== WHAT THIS TASK INVOLVES ==
Exactly as shown below, retype every line of the data.

== RAW DATA ==
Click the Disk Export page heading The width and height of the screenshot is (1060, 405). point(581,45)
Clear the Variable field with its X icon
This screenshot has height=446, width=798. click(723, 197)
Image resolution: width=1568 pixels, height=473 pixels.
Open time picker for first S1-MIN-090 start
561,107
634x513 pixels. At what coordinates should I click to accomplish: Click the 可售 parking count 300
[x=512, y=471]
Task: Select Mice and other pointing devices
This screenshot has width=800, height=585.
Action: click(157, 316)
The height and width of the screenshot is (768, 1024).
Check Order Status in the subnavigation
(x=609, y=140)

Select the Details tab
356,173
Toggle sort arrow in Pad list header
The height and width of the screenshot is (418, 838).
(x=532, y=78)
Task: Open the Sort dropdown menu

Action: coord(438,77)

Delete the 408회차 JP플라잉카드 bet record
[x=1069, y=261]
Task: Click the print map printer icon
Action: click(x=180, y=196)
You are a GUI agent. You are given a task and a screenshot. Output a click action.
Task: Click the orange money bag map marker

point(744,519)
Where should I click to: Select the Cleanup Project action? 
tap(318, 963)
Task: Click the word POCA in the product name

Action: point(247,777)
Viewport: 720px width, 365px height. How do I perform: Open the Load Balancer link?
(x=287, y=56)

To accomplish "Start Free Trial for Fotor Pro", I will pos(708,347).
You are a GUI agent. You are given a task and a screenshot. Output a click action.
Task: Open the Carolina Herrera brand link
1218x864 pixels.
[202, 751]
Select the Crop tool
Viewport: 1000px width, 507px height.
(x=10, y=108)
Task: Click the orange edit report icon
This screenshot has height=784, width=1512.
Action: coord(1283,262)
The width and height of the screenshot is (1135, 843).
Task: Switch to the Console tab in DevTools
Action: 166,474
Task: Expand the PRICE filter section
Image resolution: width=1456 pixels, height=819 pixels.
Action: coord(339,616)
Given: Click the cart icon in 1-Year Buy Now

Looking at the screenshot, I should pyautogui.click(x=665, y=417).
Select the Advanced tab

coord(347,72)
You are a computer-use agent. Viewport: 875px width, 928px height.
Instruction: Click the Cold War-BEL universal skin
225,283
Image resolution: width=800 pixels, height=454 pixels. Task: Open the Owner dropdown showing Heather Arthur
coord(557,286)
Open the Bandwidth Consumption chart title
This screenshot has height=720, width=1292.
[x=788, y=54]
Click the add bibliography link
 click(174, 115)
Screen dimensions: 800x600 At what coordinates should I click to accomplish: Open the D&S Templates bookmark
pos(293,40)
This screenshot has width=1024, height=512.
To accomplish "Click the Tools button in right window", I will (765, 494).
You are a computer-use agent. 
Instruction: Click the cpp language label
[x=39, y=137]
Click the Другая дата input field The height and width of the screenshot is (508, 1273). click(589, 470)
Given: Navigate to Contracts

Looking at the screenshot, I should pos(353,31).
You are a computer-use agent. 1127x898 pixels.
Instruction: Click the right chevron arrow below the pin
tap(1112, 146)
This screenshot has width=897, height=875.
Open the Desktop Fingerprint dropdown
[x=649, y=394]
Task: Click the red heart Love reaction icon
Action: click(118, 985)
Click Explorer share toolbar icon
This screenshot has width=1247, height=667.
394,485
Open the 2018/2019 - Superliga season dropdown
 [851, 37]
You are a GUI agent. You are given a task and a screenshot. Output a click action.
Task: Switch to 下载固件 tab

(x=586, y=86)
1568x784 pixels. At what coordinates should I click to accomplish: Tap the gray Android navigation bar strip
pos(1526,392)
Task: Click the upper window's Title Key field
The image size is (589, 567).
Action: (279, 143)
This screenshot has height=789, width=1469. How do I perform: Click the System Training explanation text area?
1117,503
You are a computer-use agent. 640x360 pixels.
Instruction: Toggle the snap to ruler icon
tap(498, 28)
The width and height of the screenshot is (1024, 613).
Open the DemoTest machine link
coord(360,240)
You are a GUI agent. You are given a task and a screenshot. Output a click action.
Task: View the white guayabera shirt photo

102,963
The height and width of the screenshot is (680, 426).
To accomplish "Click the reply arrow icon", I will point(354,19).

== EXERCISE RESPONSE ==
Click the Disk Export page heading The width and height of the screenshot is (1060, 405). point(581,45)
Clear the Variable field with its X icon
This screenshot has height=446, width=798. click(723, 197)
Image resolution: width=1568 pixels, height=473 pixels.
Open time picker for first S1-MIN-090 start
561,107
634x513 pixels. At what coordinates should I click to accomplish: Click the 可售 parking count 300
[x=512, y=471]
Task: Select Mice and other pointing devices
This screenshot has width=800, height=585.
Action: click(157, 316)
The height and width of the screenshot is (768, 1024).
Check Order Status in the subnavigation
(x=609, y=140)

Select the Details tab
356,173
Toggle sort arrow in Pad list header
The height and width of the screenshot is (418, 838).
(x=532, y=78)
Task: Open the Sort dropdown menu

Action: coord(438,77)

Delete the 408회차 JP플라잉카드 bet record
[x=1069, y=261]
Task: Click the print map printer icon
Action: click(x=180, y=196)
You are a GUI agent. You are given a task and a screenshot. Output a click action.
Task: Click the orange money bag map marker

point(744,519)
Where should I click to: Select the Cleanup Project action? 
tap(318, 963)
Task: Click the word POCA in the product name

Action: point(247,777)
Viewport: 720px width, 365px height. How do I perform: Open the Load Balancer link?
(x=287, y=56)

To accomplish "Start Free Trial for Fotor Pro", I will pos(708,347).
You are a GUI agent. You are given a task and a screenshot. Output a click action.
Task: Open the Carolina Herrera brand link
1218x864 pixels.
[202, 751]
Select the Crop tool
Viewport: 1000px width, 507px height.
(x=10, y=108)
Task: Click the orange edit report icon
This screenshot has height=784, width=1512.
Action: coord(1283,262)
The width and height of the screenshot is (1135, 843).
Task: Switch to the Console tab in DevTools
Action: 166,474
Task: Expand the PRICE filter section
Image resolution: width=1456 pixels, height=819 pixels.
Action: coord(339,616)
Given: Click the cart icon in 1-Year Buy Now

Looking at the screenshot, I should pyautogui.click(x=665, y=417).
Select the Advanced tab

coord(347,72)
You are a computer-use agent. Viewport: 875px width, 928px height.
Instruction: Click the Cold War-BEL universal skin
225,283
Image resolution: width=800 pixels, height=454 pixels. Task: Open the Owner dropdown showing Heather Arthur
coord(557,286)
Open the Bandwidth Consumption chart title
This screenshot has height=720, width=1292.
[x=788, y=54]
Click the add bibliography link
 click(174, 115)
Screen dimensions: 800x600 At what coordinates should I click to accomplish: Open the D&S Templates bookmark
pos(293,40)
This screenshot has width=1024, height=512.
To accomplish "Click the Tools button in right window", I will (765, 494).
You are a computer-use agent. 
Instruction: Click the cpp language label
[x=39, y=137]
Click the Другая дата input field The height and width of the screenshot is (508, 1273). click(589, 470)
Given: Navigate to Contracts

Looking at the screenshot, I should pos(353,31).
You are a computer-use agent. 1127x898 pixels.
Instruction: Click the right chevron arrow below the pin
tap(1112, 146)
This screenshot has width=897, height=875.
Open the Desktop Fingerprint dropdown
[x=649, y=394]
Task: Click the red heart Love reaction icon
Action: click(118, 985)
Click Explorer share toolbar icon
This screenshot has width=1247, height=667.
394,485
Open the 2018/2019 - Superliga season dropdown
 [851, 37]
You are a GUI agent. You are given a task and a screenshot. Output a click action.
Task: Switch to 下载固件 tab

(x=586, y=86)
1568x784 pixels. At what coordinates should I click to accomplish: Tap the gray Android navigation bar strip
pos(1526,392)
Task: Click the upper window's Title Key field
The image size is (589, 567).
Action: (279, 143)
This screenshot has height=789, width=1469. How do I perform: Click the System Training explanation text area?
1117,503
You are a computer-use agent. 640x360 pixels.
Instruction: Toggle the snap to ruler icon
tap(498, 28)
The width and height of the screenshot is (1024, 613).
Open the DemoTest machine link
coord(360,240)
You are a GUI agent. You are given a task and a screenshot. Output a click action.
Task: View the white guayabera shirt photo

102,963
The height and width of the screenshot is (680, 426).
To accomplish "Click the reply arrow icon", I will point(354,19).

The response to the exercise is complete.